(Exercise directions): Can you convert every line of the data below into a numbered list, skipping the blank lines?

(The records):
-------------------------
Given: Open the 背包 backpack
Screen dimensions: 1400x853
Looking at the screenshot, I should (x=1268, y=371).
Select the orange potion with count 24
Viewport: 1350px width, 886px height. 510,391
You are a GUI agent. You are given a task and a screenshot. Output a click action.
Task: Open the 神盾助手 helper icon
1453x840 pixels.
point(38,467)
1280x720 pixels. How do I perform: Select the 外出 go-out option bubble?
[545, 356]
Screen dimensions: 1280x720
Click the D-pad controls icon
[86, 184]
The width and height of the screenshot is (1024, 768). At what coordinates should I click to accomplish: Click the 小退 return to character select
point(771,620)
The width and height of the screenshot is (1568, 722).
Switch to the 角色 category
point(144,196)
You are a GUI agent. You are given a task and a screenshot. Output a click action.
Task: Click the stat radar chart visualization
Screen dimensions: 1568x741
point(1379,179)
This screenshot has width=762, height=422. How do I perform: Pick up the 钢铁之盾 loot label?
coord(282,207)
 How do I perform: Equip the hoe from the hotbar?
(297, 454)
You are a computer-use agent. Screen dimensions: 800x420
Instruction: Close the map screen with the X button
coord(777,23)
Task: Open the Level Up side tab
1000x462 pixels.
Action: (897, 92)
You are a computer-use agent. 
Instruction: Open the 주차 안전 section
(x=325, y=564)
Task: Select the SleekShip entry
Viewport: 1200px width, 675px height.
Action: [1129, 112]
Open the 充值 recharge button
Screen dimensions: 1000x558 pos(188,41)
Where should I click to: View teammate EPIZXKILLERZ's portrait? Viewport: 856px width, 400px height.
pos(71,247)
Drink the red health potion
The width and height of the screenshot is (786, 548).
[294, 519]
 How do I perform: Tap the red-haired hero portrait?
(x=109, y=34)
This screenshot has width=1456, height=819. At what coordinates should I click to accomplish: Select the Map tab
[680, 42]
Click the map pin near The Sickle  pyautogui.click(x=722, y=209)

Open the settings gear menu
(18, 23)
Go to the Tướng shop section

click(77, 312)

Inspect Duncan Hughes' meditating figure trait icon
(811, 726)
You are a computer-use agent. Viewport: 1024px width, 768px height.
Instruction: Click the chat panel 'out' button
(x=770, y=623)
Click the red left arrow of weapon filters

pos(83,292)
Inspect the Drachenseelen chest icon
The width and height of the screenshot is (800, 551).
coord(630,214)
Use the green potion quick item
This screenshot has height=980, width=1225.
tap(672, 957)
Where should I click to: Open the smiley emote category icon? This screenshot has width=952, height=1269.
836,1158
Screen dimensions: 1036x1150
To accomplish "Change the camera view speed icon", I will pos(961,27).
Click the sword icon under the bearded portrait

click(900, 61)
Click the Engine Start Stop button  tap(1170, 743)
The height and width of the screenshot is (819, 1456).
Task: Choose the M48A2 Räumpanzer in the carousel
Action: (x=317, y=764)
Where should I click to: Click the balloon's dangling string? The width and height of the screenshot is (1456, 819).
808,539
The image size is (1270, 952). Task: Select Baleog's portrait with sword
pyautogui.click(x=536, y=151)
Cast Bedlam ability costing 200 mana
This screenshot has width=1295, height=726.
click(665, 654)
-------------------------
(Solved problem):
1. Given: Open the 背包 backpack
2. Screen dimensions: 1400x853
3. Looking at the screenshot, I should (x=1268, y=371).
4. Select the orange potion with count 24
5. Viewport: 1350px width, 886px height. 510,391
6. You are a GUI agent. You are given a task and a screenshot. Output a click action.
7. Task: Open the 神盾助手 helper icon
8. 1453x840 pixels.
9. point(38,467)
10. 1280x720 pixels. How do I perform: Select the 外出 go-out option bubble?
11. [545, 356]
12. Screen dimensions: 1280x720
13. Click the D-pad controls icon
14. [86, 184]
15. The width and height of the screenshot is (1024, 768). At what coordinates should I click to accomplish: Click the 小退 return to character select
16. point(771,620)
17. The width and height of the screenshot is (1568, 722).
18. Switch to the 角色 category
19. point(144,196)
20. You are a GUI agent. You are given a task and a screenshot. Output a click action.
21. Task: Click the stat radar chart visualization
22. Screen dimensions: 1568x741
23. point(1379,179)
24. This screenshot has width=762, height=422. How do I perform: Pick up the 钢铁之盾 loot label?
25. coord(282,207)
26.  How do I perform: Equip the hoe from the hotbar?
27. (297, 454)
28. You are a computer-use agent. Screen dimensions: 800x420
29. Instruction: Close the map screen with the X button
30. coord(777,23)
31. Task: Open the Level Up side tab
32. 1000x462 pixels.
33. Action: (897, 92)
34. You are a computer-use agent. 
35. Instruction: Open the 주차 안전 section
36. (x=325, y=564)
37. Task: Select the SleekShip entry
38. Viewport: 1200px width, 675px height.
39. Action: [1129, 112]
40. Open the 充值 recharge button
41. Screen dimensions: 1000x558 pos(188,41)
42. Where should I click to: View teammate EPIZXKILLERZ's portrait? Viewport: 856px width, 400px height.
43. pos(71,247)
44. Drink the red health potion
45. The width and height of the screenshot is (786, 548).
46. [294, 519]
47.  How do I perform: Tap the red-haired hero portrait?
48. (x=109, y=34)
49. This screenshot has width=1456, height=819. At what coordinates should I click to accomplish: Select the Map tab
50. [680, 42]
51. Click the map pin near The Sickle  pyautogui.click(x=722, y=209)
52. Open the settings gear menu
53. (18, 23)
54. Go to the Tướng shop section
55. click(77, 312)
56. Inspect Duncan Hughes' meditating figure trait icon
57. (811, 726)
58. You are a computer-use agent. Viewport: 1024px width, 768px height.
59. Instruction: Click the chat panel 'out' button
60. (x=770, y=623)
61. Click the red left arrow of weapon filters
62. pos(83,292)
63. Inspect the Drachenseelen chest icon
64. The width and height of the screenshot is (800, 551).
65. coord(630,214)
66. Use the green potion quick item
67. This screenshot has height=980, width=1225.
68. tap(672, 957)
69. Where should I click to: Open the smiley emote category icon? This screenshot has width=952, height=1269.
70. 836,1158
71. Screen dimensions: 1036x1150
72. To accomplish "Change the camera view speed icon", I will pos(961,27).
73. Click the sword icon under the bearded portrait
74. click(900, 61)
75. Click the Engine Start Stop button  tap(1170, 743)
76. The height and width of the screenshot is (819, 1456).
77. Task: Choose the M48A2 Räumpanzer in the carousel
78. Action: (x=317, y=764)
79. Where should I click to: Click the balloon's dangling string? The width and height of the screenshot is (1456, 819).
80. 808,539
81. The image size is (1270, 952). Task: Select Baleog's portrait with sword
82. pyautogui.click(x=536, y=151)
83. Cast Bedlam ability costing 200 mana
84. This screenshot has width=1295, height=726.
85. click(665, 654)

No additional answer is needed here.